Il giardiniere di Wimbledon – in libreria per Feltrinelli con la traduzione di Chiara Mancini – è costruito a partire da una testimonianza diretta di Henry, resa a una giornalista specializzata in questioni di cuore un po’ smancerose. Quest’intervista fittizia a Harry “anziano” diventa un grande flashback che ci presenta la sua versione della storia – con la “s” piccola e con quella grande – e della relazione con Rose. Ora, io ho faticato enormemente a trovare verosimile i cinquant’anni passati ad aspettare a Wimbledon la fidanzatina di gioventù e credo dipenda anche un po’ dall’esecuzione. L’idea è struggentissima, ma per reggere uno struggimento simile credo serva un peso specifico diverso… e Crilly m’è parsa poco sostanziosa. È un amore raccontato per schemi ricorrenti – resi necessari dalle circostanze di clandestinità della relazione, certo, ma anche molto poco avvincenti da seguire – e azioni “pure”, senza chissà quali indagini interiori.

Quello che spicca e che ho trovato molto più “forte” è l’abbozzo di indagine sociale. Henry e Rose sono condannati dalle diverse posizioni che ricoprono nella catena alimentare e quello è l’unico conflitto davvero rilevante del romanzo.
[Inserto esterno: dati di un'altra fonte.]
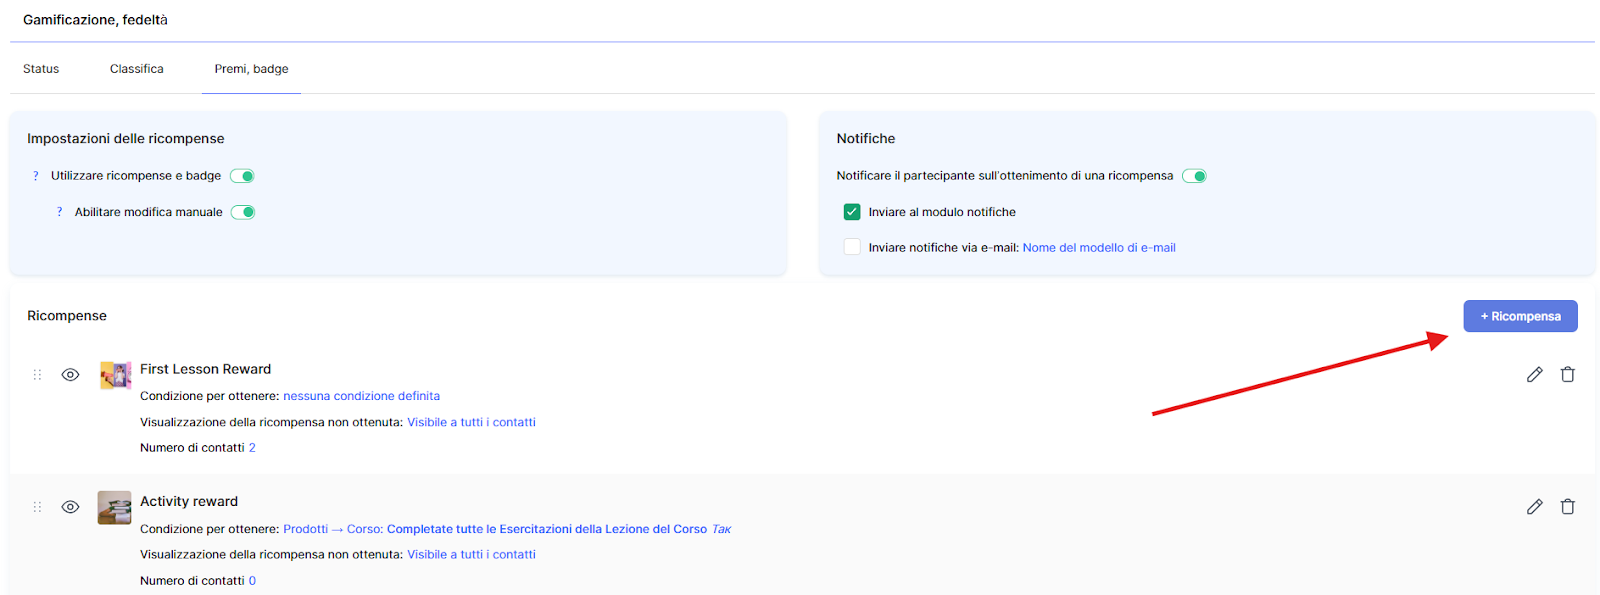
Task: Open Nome del modello di e-mail link
Action: [x=1098, y=248]
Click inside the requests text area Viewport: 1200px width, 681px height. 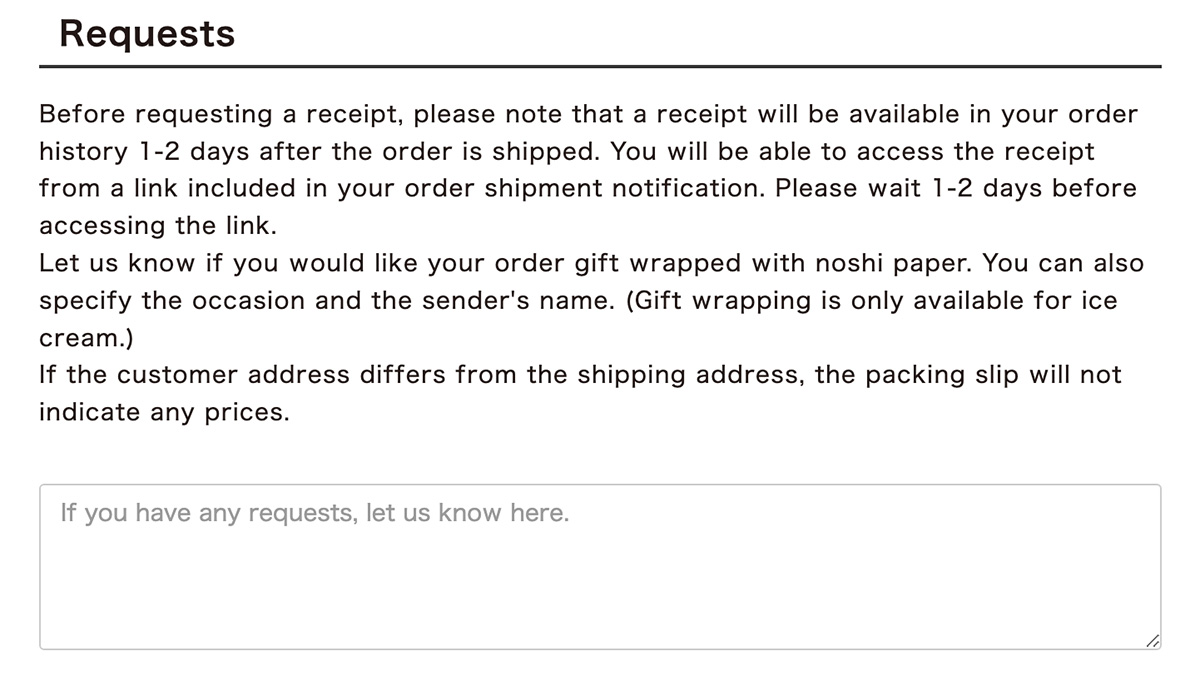click(x=600, y=567)
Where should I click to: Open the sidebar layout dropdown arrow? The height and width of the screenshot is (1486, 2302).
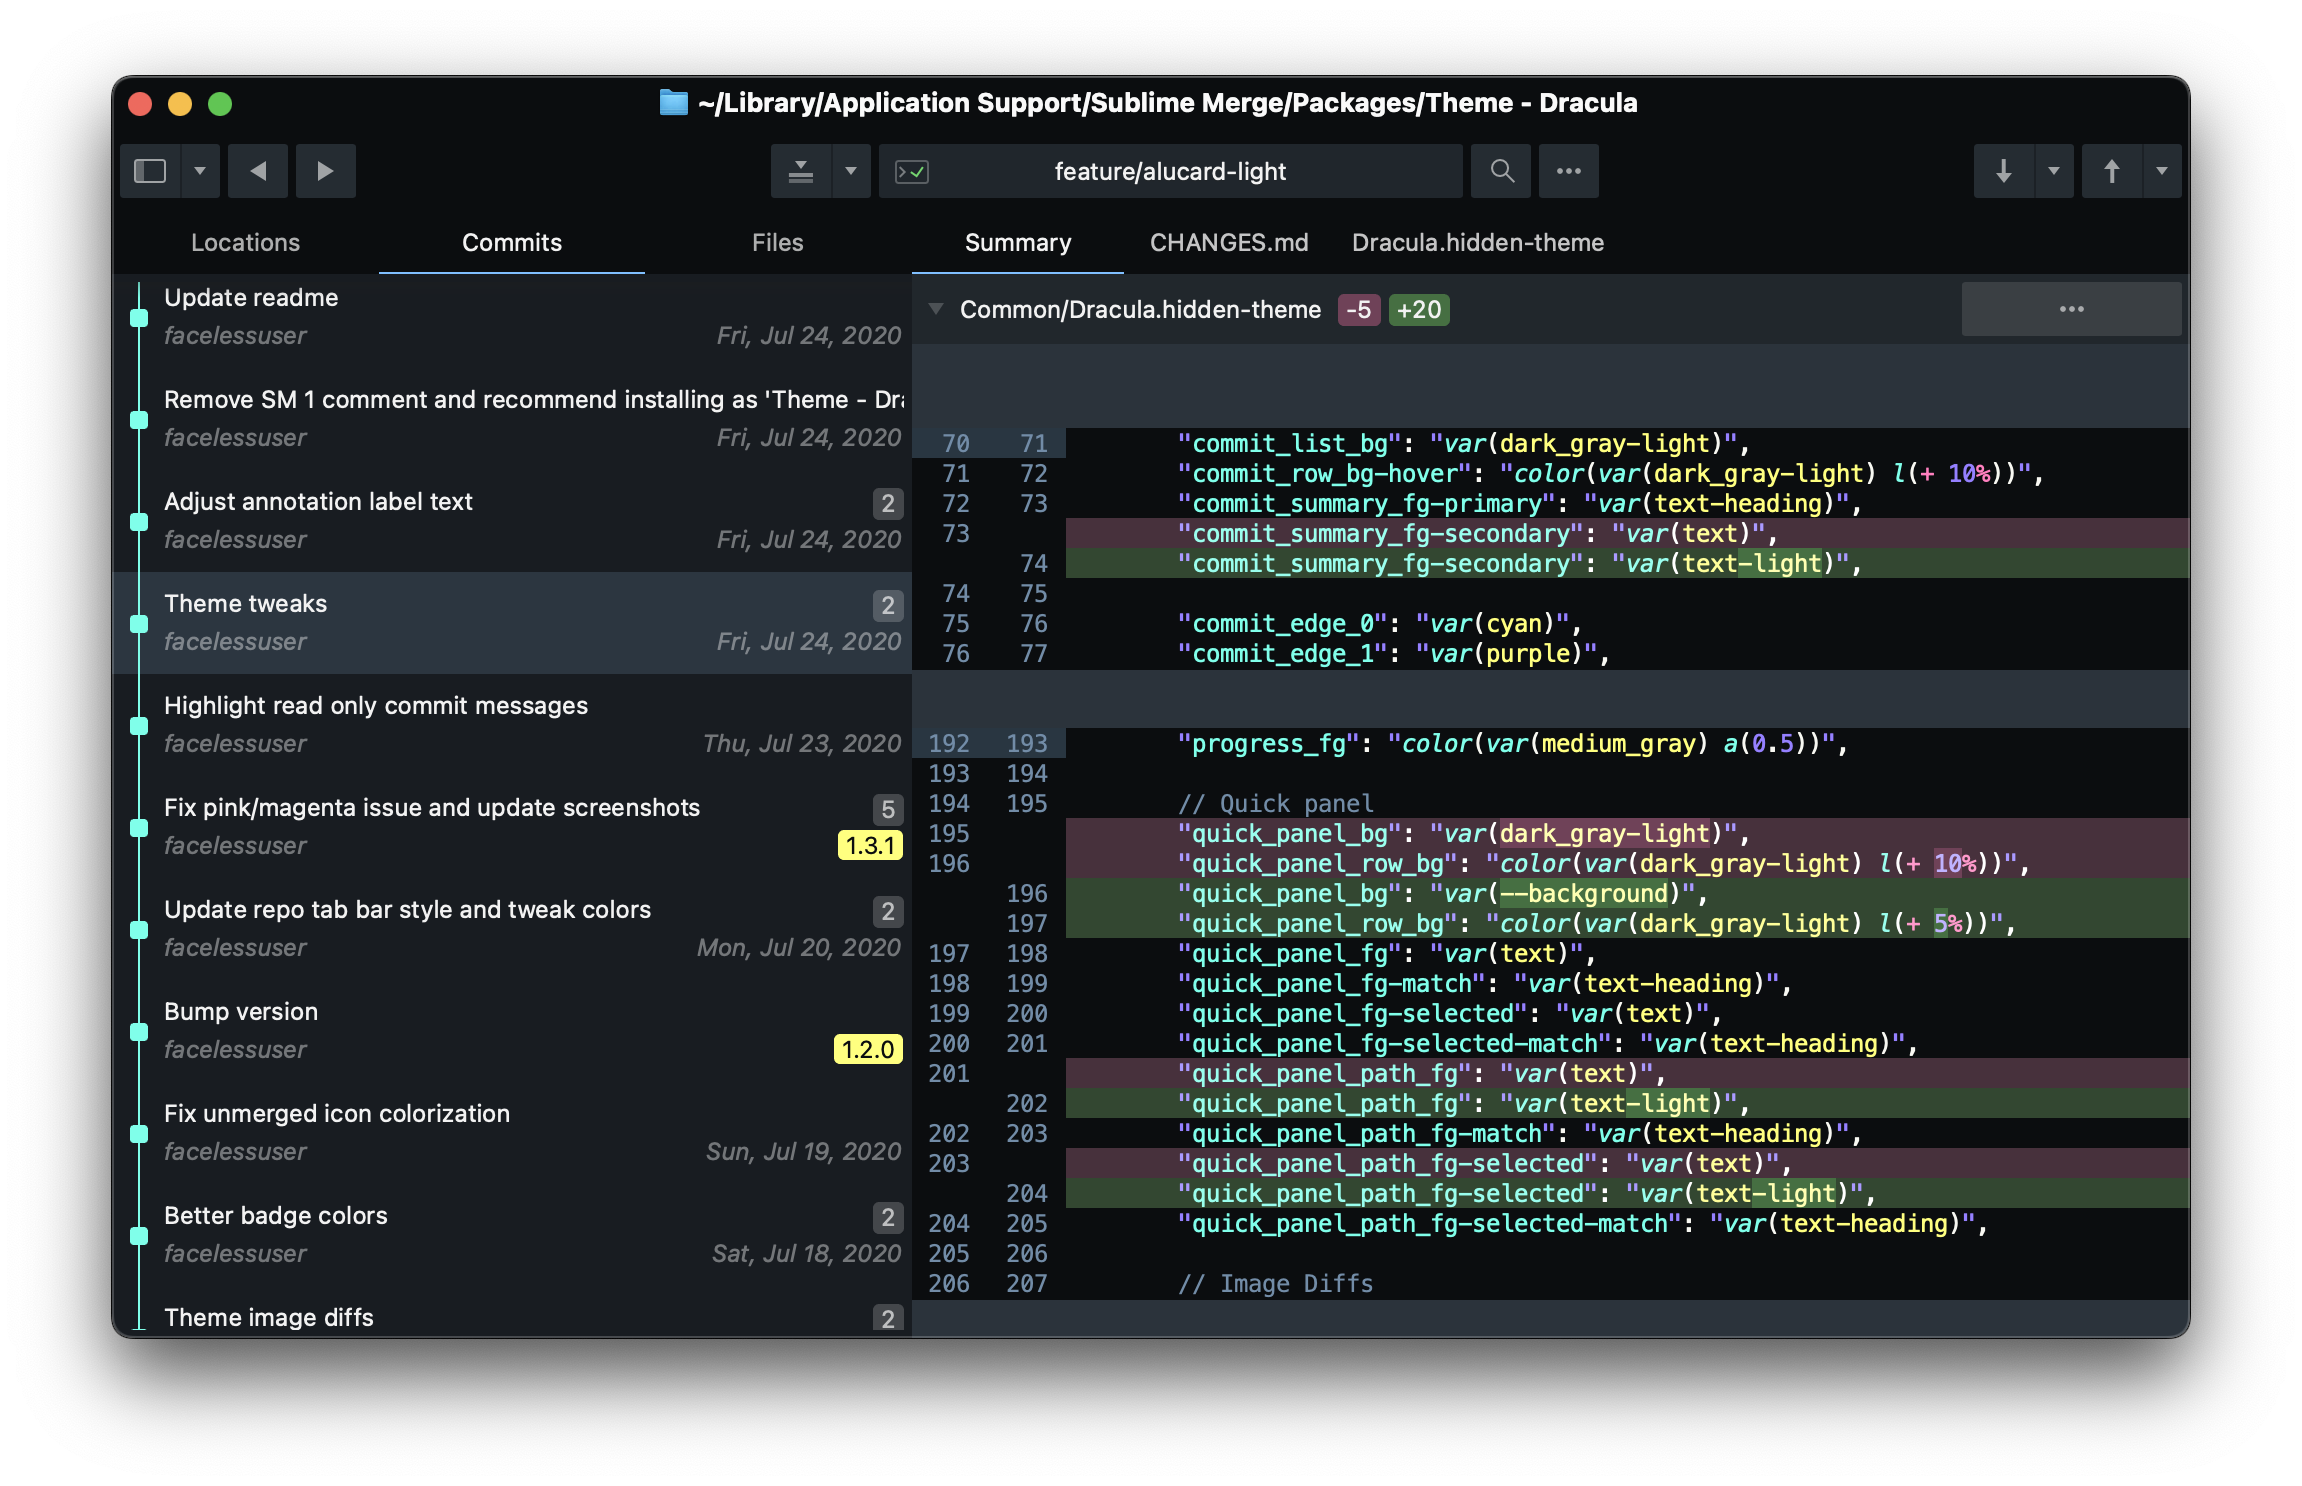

Henry sa che i figli dei giardinieri non sposano le figlie del proprietario della tenuta e Crilly è brava a creare un’atmosfera corale che accentua la dicotomia tra i piani alti della casa e quelli bassi del personale. La condiscendenza dei “ricchi” verso i loro dipendenti – che regge solo se tutti restano al loro posto -, l’incapacità di percepirsi in una posizione di privilegio, la deferenza obbligata – che tramuta un lavoro onesto e dignitoso in servitù “vera” – e un intero sistema sociale che vuol farti credere che svuotare il pitale del signor Blake sia un grandissimo onore si può riassumere un po’ così: vi concederò la possibilità di lustrarmi le scarpe se mi dimostrerete gratitudine eterna e se potrò rammentarvi di continuo che pure voi mi appartenete. Ecco, l’andazzo è quello… e Rose è figlia di quel mondo, oltre che del suo tempo. Dopo aver visto in azione Lady Sybil, qua ti piglia lo scoramento.
E il tennis? Rose usa Henry come sparring partner, punto. Il tennis è il suo unico afflato di sincera rottura con un contesto di partenza che dice di schifare ma che in realtà le fa comodo – perché non ha idea di cosa ci sia davvero oltre i cancelli della sua splendida dimora.

Insomma, per me è stata una lettura tiepidina “da viaggio”. O forse ho un cuore di pietra e rosico ancora per Sinner-Berrettini al secondo turno di Wimbledon.